The Respondent to me seems to be taking advantage and cover on the allegation that he is ‘illiterate’ and therefore should be excused for any wrong doing. This sort of excuse or defence can be equated to a situation where a litigant pleads ignorance which obviously is not a defence in law. The litigants appeared in person in the High Court on 11.7.2002 when the orders the subject matter of this Notice of Motion were made. There is no indication both in the lower court and the High court files that a different language was used other than English. The Respondent filed his pleadings which were drawn in English language and duly signed by him. There is no evidence that the respondent thumb printed his signature as commonly done by illiterate litigants. I am not convinced that the respondent is illiterate. Nowhere has the respondent sought for any assistance to interpret the court orders. I am also convinced that the respondent was properly served with the court orders of 11.7.2002 and it is not just enough for a litigant to come to court and state that the did not understand the import and meaning of the court orders. These orders were clear and plain. The circumstances of this case and the conduct of the respondent betray and destroy the defence put up by the respondent.

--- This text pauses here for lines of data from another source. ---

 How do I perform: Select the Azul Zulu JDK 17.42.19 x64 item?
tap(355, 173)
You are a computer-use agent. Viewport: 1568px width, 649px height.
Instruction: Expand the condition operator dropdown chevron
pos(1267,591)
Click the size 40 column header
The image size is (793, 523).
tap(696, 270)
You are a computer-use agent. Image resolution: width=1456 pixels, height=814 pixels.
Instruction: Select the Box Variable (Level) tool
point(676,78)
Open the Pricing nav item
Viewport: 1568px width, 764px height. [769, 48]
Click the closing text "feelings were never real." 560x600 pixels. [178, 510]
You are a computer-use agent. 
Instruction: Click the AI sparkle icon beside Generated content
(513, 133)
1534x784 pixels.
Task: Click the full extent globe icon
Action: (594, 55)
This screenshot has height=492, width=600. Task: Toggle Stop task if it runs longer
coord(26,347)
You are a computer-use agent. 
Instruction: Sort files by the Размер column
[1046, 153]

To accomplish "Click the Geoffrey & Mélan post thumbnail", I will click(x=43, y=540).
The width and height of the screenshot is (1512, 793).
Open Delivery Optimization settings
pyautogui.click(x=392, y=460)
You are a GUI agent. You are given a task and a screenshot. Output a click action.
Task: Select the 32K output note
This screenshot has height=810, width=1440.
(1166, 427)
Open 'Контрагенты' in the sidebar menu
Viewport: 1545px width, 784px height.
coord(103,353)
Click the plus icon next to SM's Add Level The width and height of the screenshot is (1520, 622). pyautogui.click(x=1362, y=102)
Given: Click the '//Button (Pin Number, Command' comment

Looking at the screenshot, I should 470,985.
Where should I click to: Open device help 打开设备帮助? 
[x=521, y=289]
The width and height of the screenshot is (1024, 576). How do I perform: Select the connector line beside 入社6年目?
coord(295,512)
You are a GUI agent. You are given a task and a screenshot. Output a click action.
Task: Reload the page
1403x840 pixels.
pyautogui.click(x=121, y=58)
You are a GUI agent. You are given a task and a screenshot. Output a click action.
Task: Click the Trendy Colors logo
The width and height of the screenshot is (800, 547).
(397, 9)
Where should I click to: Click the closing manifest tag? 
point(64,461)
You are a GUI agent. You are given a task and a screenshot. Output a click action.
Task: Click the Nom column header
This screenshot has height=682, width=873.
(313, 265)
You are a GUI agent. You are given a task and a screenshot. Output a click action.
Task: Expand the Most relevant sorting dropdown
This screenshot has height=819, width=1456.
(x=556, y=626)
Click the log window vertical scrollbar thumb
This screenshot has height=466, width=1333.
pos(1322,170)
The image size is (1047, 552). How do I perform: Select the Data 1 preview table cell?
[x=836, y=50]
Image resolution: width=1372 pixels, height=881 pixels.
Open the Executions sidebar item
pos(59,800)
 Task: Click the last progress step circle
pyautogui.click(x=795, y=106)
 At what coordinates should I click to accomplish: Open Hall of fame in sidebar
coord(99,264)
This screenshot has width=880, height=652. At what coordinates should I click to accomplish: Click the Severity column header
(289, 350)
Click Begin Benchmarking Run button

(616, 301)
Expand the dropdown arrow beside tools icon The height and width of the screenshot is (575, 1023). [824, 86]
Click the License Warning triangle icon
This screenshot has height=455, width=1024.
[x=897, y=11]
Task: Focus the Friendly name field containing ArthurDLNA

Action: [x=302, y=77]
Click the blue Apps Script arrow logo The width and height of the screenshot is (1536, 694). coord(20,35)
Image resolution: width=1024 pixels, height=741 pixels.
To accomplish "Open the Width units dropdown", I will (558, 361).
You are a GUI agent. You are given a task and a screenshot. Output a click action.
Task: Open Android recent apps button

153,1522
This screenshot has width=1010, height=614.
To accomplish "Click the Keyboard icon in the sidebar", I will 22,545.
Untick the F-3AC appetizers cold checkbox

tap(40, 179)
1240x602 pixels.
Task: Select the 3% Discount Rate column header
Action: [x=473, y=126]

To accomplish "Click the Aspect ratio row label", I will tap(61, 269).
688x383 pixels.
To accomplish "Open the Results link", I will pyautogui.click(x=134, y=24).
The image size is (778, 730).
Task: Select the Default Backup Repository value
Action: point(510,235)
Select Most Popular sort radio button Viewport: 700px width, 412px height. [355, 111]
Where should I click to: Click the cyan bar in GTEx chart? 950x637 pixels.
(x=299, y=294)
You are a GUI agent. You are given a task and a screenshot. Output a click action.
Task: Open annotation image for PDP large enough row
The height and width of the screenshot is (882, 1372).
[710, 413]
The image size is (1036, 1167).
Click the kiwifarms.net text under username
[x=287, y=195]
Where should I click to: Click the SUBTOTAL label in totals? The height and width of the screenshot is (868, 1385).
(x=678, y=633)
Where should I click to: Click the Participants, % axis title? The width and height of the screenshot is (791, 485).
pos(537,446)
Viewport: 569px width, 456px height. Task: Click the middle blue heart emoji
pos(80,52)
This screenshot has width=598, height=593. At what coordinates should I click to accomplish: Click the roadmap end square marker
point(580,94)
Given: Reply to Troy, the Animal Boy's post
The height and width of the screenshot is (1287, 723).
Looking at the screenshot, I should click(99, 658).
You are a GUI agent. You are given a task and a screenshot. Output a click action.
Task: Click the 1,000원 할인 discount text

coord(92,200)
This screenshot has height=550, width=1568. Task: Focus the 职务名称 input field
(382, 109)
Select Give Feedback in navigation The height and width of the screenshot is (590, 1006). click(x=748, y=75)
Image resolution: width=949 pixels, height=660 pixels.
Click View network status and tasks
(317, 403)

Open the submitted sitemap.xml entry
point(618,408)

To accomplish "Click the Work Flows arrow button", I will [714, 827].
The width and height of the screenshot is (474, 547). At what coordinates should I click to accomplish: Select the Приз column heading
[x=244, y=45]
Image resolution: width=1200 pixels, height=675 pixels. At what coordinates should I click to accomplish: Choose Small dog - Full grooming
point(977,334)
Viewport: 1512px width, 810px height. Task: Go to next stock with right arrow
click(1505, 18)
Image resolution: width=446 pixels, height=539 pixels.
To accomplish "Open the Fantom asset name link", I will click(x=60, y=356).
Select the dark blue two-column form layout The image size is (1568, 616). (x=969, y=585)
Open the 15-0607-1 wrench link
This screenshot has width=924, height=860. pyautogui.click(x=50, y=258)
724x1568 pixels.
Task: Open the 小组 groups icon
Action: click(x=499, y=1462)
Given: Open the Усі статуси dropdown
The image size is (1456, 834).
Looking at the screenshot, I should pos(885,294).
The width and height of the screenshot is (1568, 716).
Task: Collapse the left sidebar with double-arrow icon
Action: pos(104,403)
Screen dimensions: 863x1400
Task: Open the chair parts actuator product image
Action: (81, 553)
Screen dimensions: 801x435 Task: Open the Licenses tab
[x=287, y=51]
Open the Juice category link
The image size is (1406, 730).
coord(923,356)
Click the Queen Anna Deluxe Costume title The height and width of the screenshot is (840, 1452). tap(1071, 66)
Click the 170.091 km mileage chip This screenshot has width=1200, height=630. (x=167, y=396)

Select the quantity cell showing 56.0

Before making my decision it is important to state the nature of the judgment that was stayed. The Judgment of 27.3.2002 was in favour of the plaintiff, now respondent in terms of the plaint dated 9th January 2002, however the decree has not been drawn and extracted. The plaint dated 9th January 2002 had three prayers which were granted that is:-
(a) A declaration that the plaintiff (now respondent) is the lawful owner of plot No. 9 Masalani.
(b) An order of injunction restraining the Defendant (now appellant) from interfering/trespassing, occupying or in any way interfering with the plaintiff’s (now respondent’s) lawful ownership and or enjoyment of plot No. 9 Masalani.
(c) Costs of the suit be born by the Defendant (now appellant).”
Essentially these were the orders that were stayed. There is no allegation by the appellant that he was prevented from entering the suit premises. However the appellant’s main complaint is that the respondent demolished his house and in away evicted him from the suit premises. It should be noted that there were no orders prayed for nor granted by the lower court to the respondent to evict the appellant or to demolish or remove the appellant’s structures or houses in the suit premises. The respondent’s action were acts which were not sanctioned by law. The only remaining question is; was the respondent in contempt of court? What I can say is that the respondent acted outside the law. He evicted the appellant without a lawful order, this did not render the respondent liable to be dealt with as for contempt. The appellant should seek for other remedies against the Respondent’s flagrant breach of the law. In the circumstances therefore I
find that the Respondent has acted outside what was awarded in the judgment of 27.3.2002, the subject of this appeal, hence the ingredients necessary for a litigant or party to be cited for contempt have not been proved. Consequently for the above reasons the Notice of motion dated 17th December 2002 is ordered dismissed with costs to the respondent.
Read and delivered this 27th day of June, 2003.
J U D G E
Read and delivered this 27th day of June 2003 in the presence of Mr. Gunga Holding brief for Mr. Lughanje for Respondent in the absence of Mr. Mouko for the applicant.
J U D G E
This is a Malindi file. It should be send back to Malindi. The Deputy Registrar is directed to do so.